■ Exercise
If pictures appear among the lines below, leave them out while you return exactly the lines from the one with "You are a GUI" through the one with "Given: Click the".

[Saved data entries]
----

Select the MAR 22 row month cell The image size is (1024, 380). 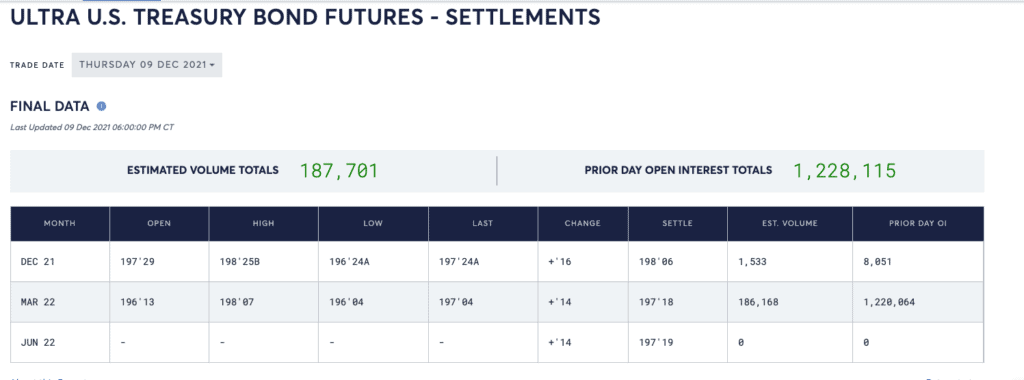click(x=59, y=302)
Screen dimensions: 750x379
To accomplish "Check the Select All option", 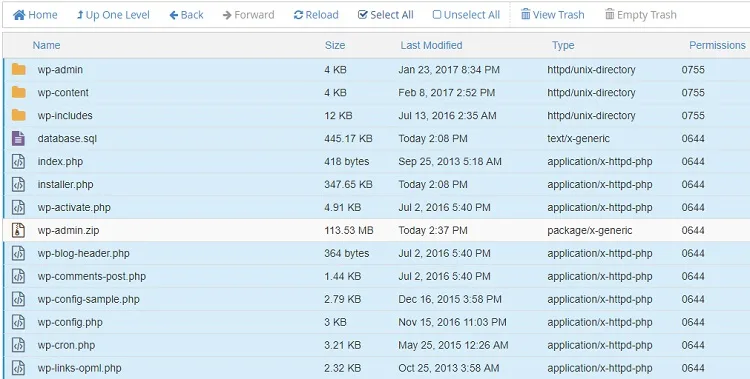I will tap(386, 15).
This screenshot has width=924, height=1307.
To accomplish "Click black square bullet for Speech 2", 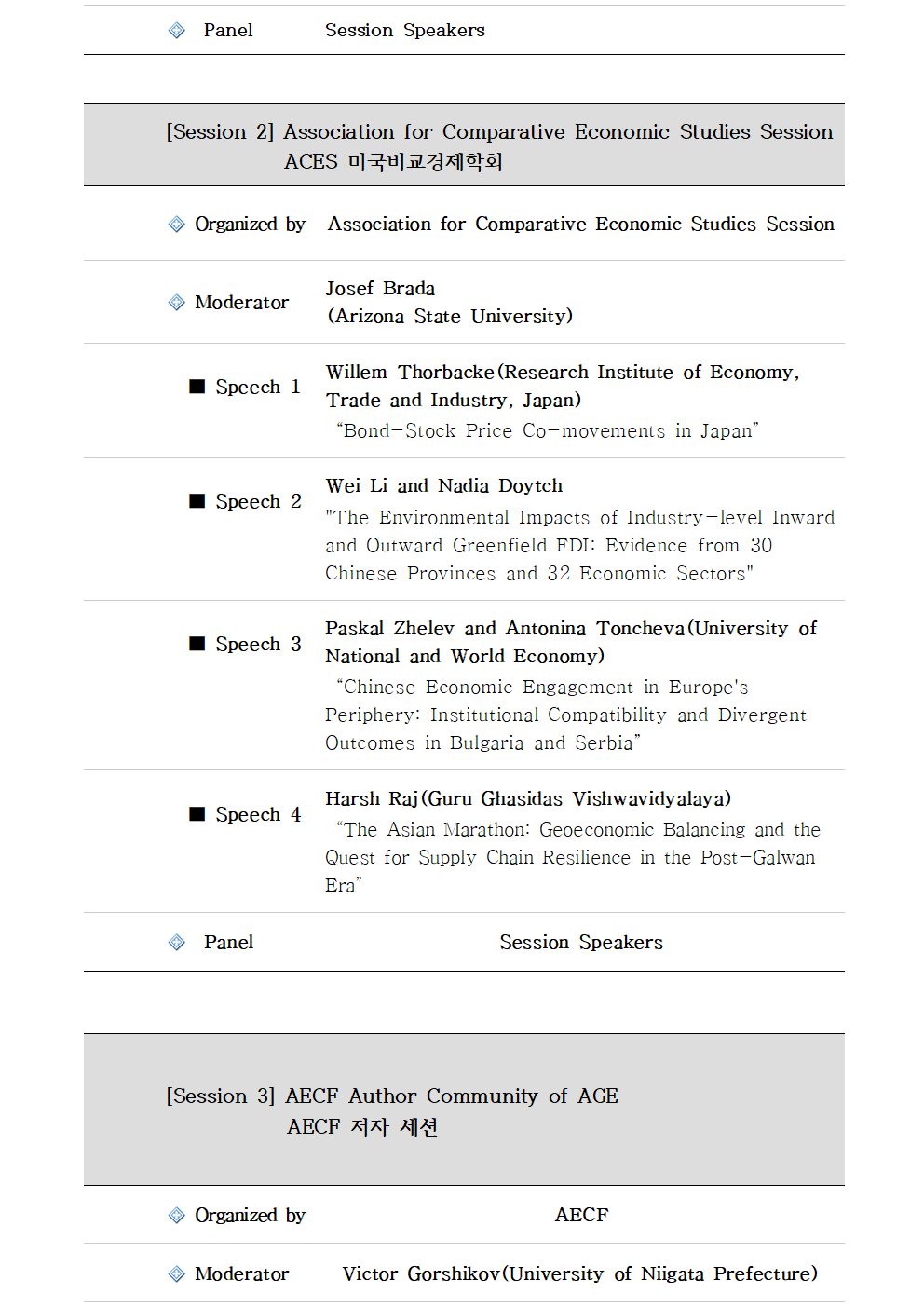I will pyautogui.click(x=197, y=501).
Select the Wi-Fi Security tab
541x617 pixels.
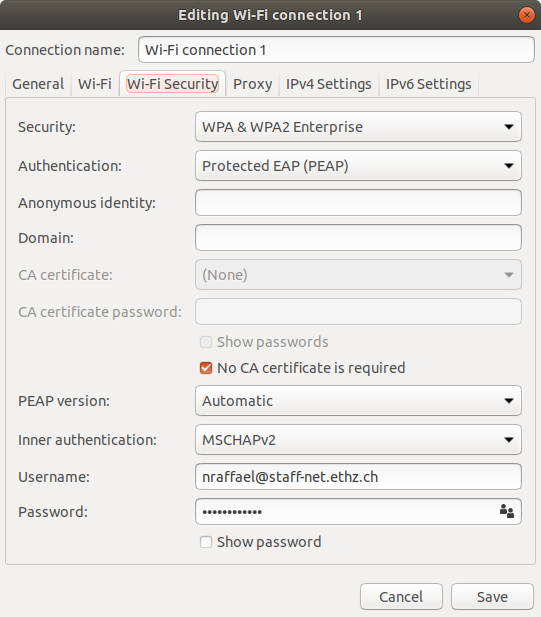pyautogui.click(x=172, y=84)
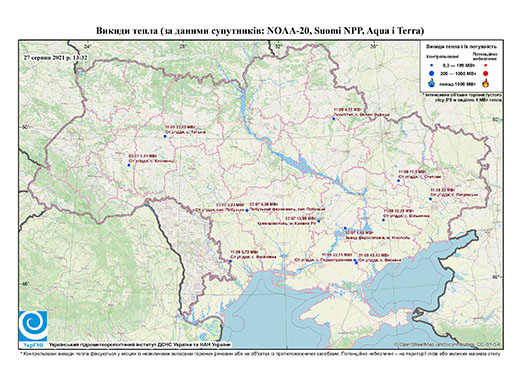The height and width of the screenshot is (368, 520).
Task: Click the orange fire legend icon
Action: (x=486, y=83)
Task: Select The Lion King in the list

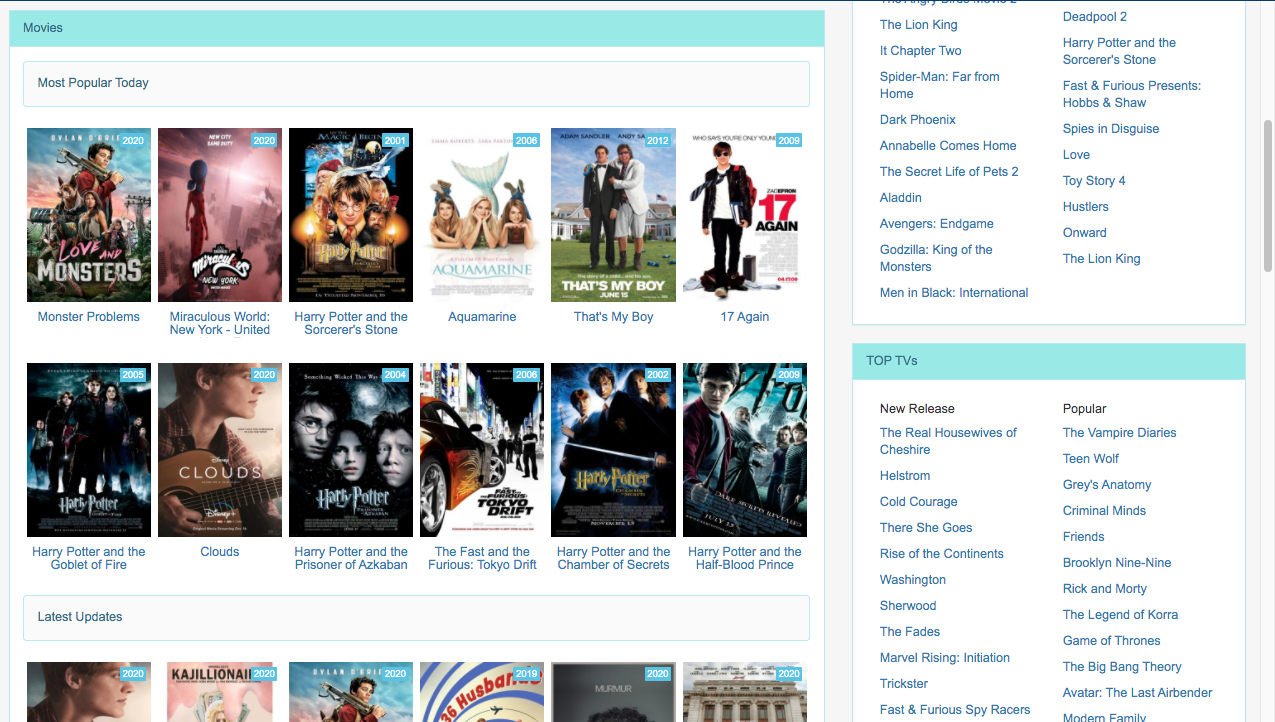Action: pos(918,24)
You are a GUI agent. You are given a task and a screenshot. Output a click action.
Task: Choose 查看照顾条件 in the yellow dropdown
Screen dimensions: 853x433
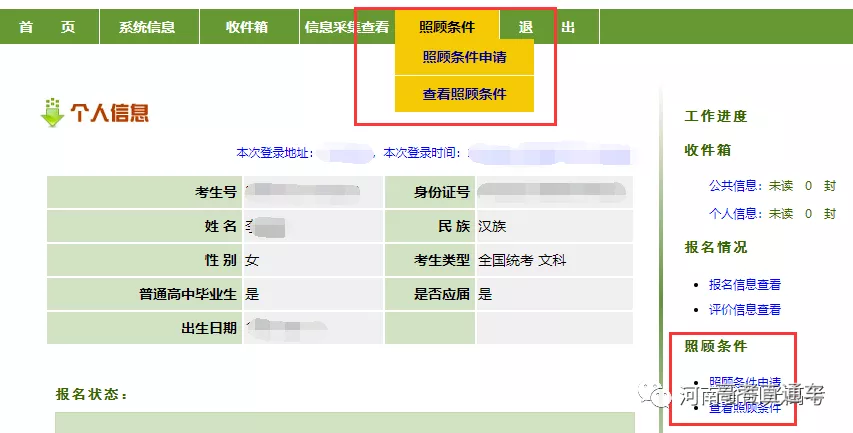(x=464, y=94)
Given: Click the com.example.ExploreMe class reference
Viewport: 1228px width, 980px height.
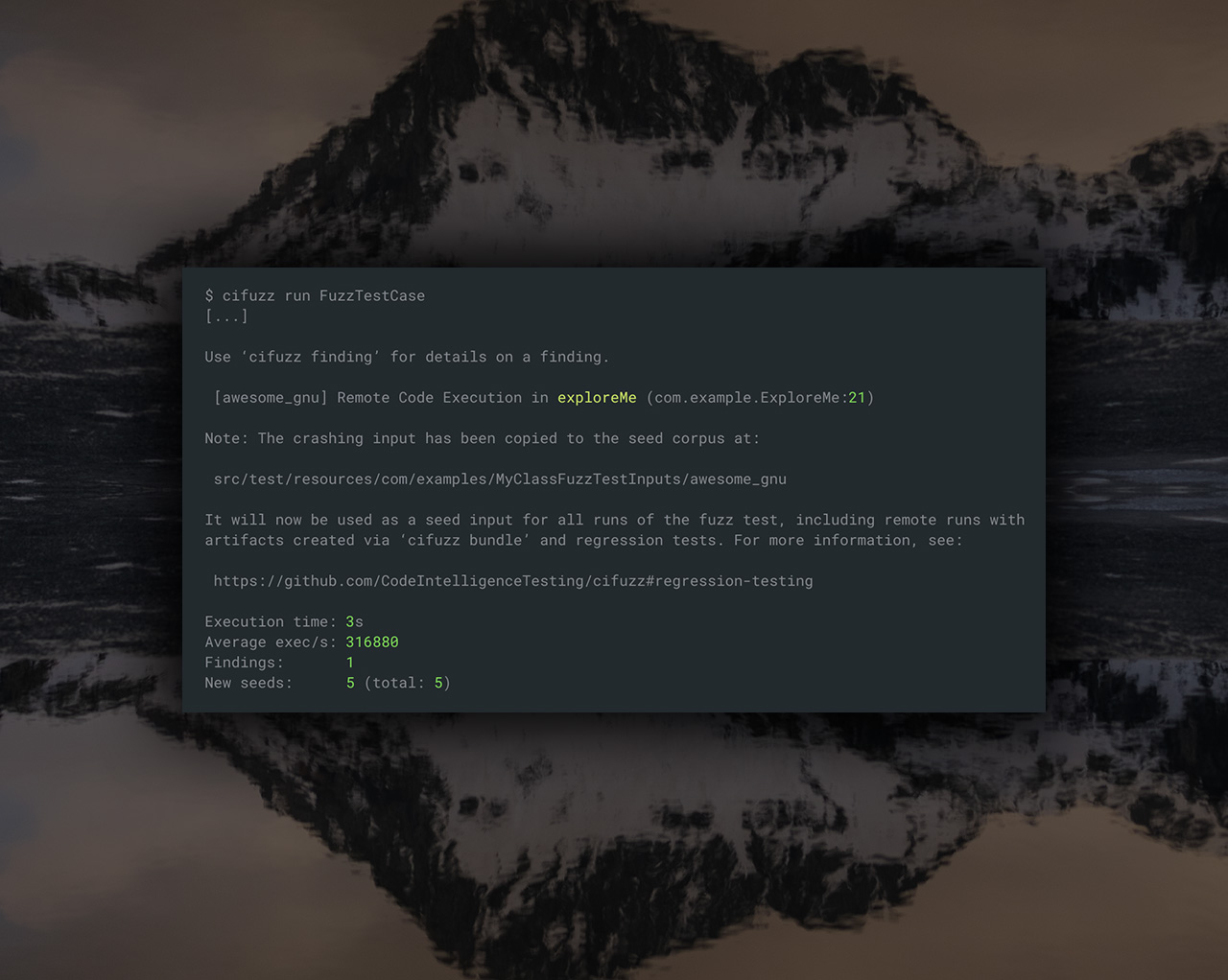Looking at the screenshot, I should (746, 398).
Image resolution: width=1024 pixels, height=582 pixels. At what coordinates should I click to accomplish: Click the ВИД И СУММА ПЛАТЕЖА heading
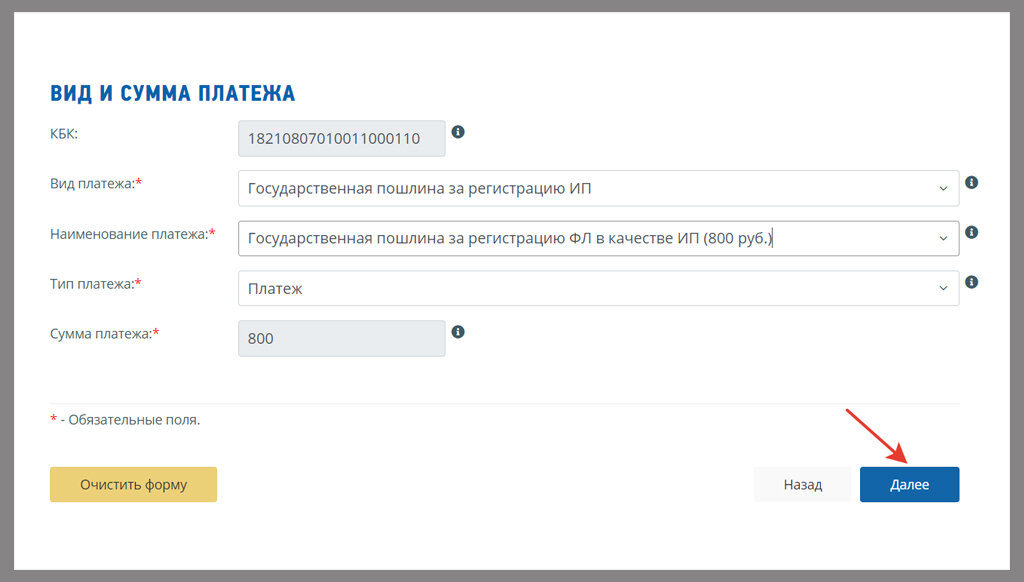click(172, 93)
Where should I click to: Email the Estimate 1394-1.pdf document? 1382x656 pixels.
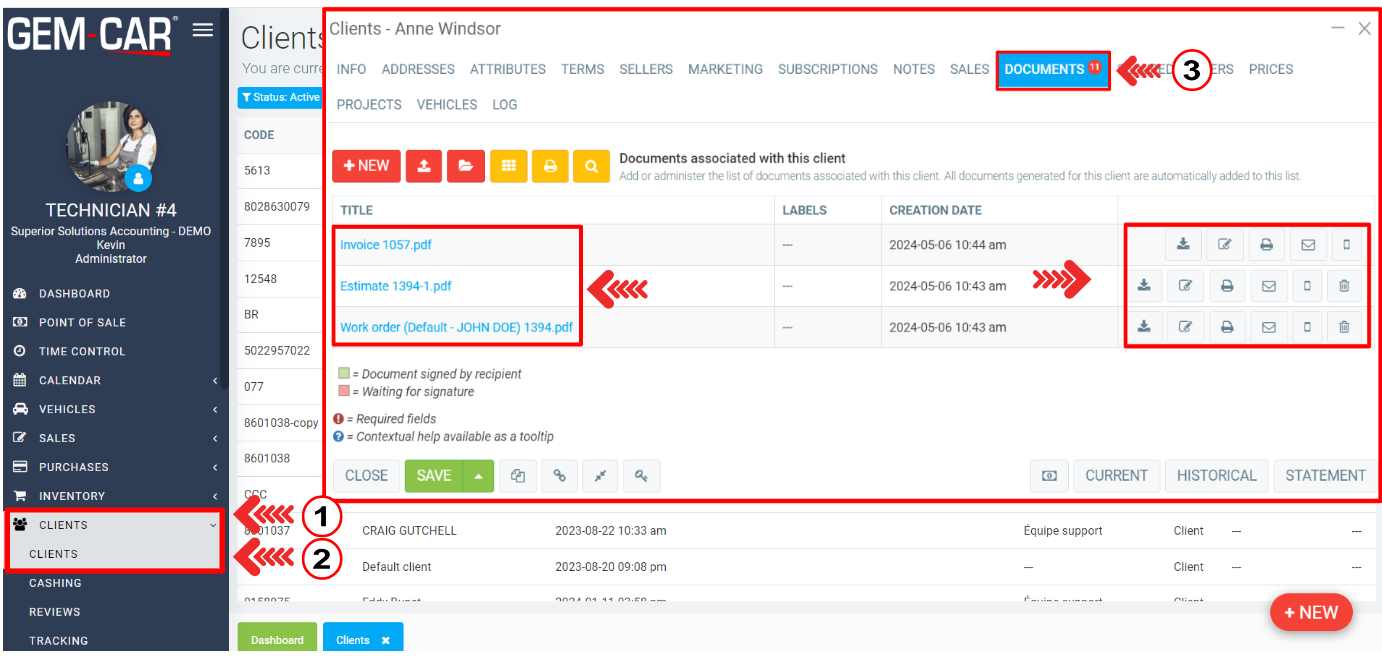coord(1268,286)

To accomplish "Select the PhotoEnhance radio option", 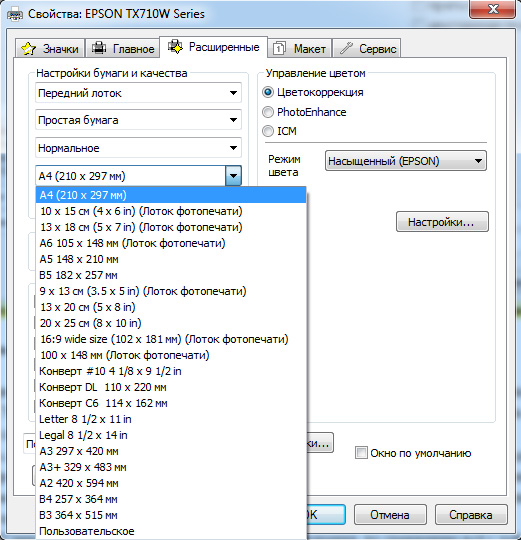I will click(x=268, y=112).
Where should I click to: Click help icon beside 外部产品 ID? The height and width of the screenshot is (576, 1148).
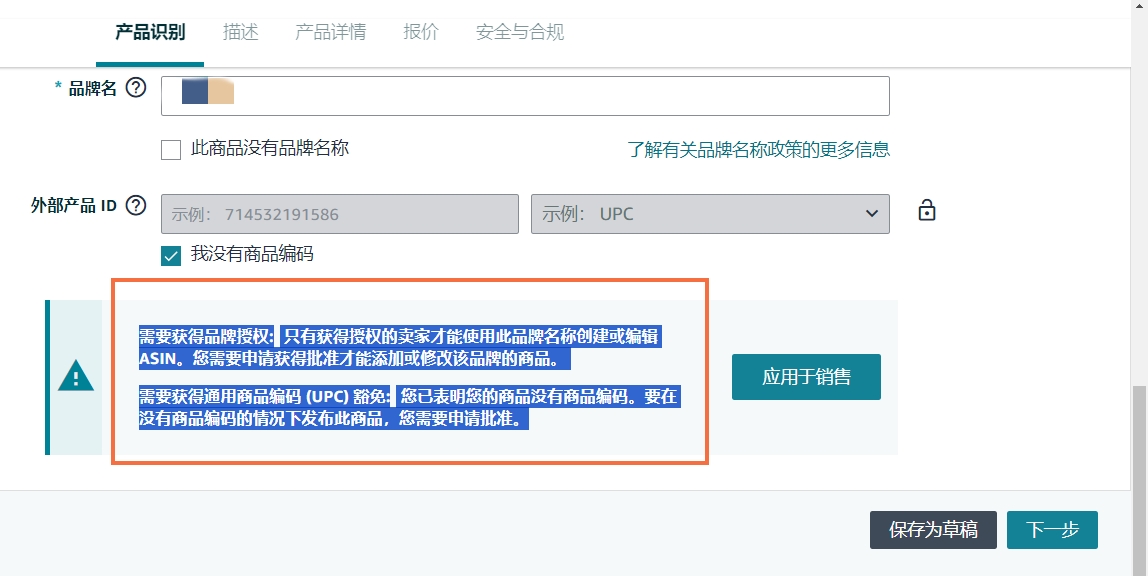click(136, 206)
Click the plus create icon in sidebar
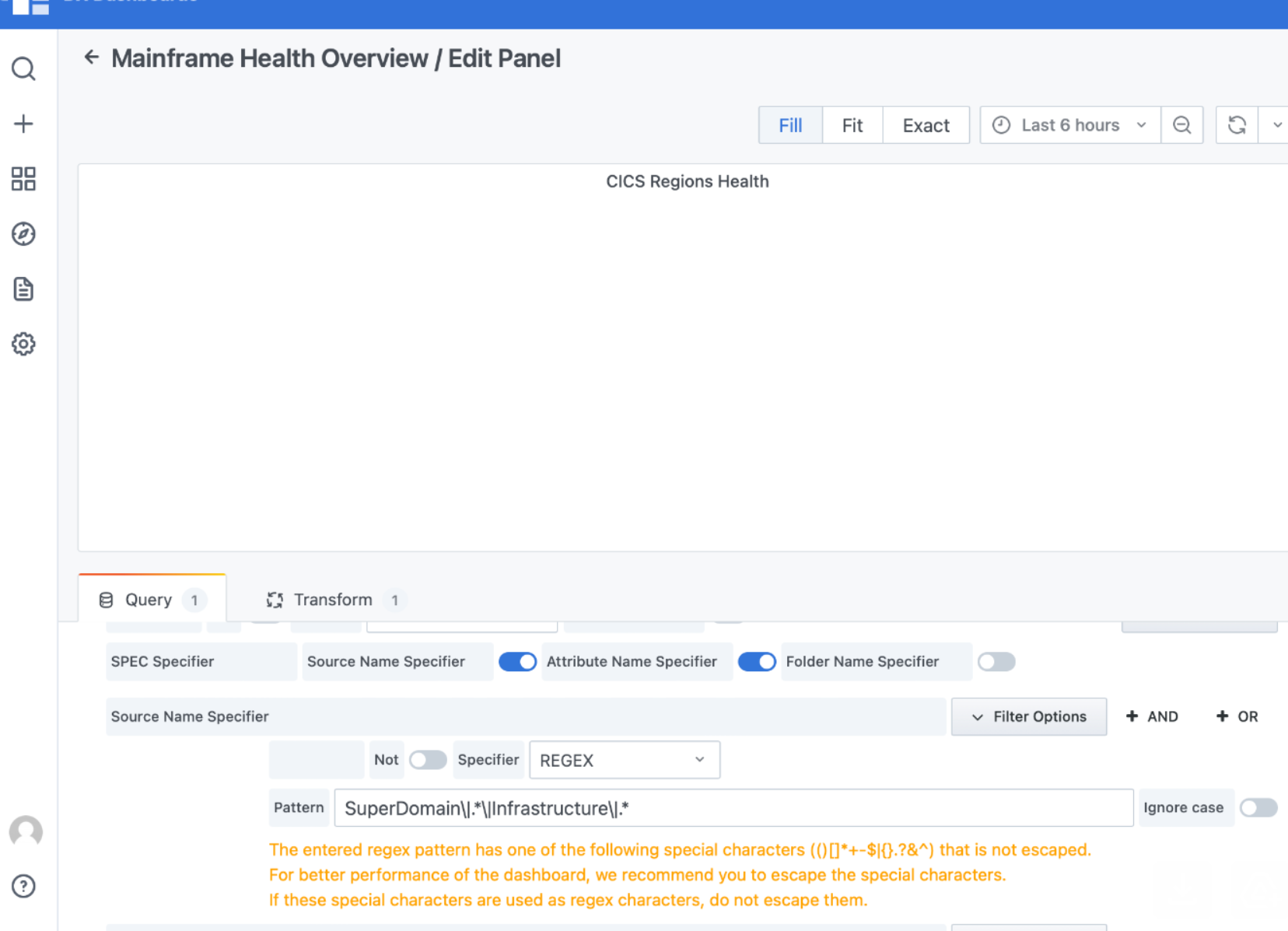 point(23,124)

----

■ Exercise result
You are a GUI agent. You are given a task and a screenshot. Output a click action.
Task: Choose 查看照顾条件 in the yellow dropdown
Screen dimensions: 853x433
(x=464, y=94)
Given: Click the com.example.ExploreMe class reference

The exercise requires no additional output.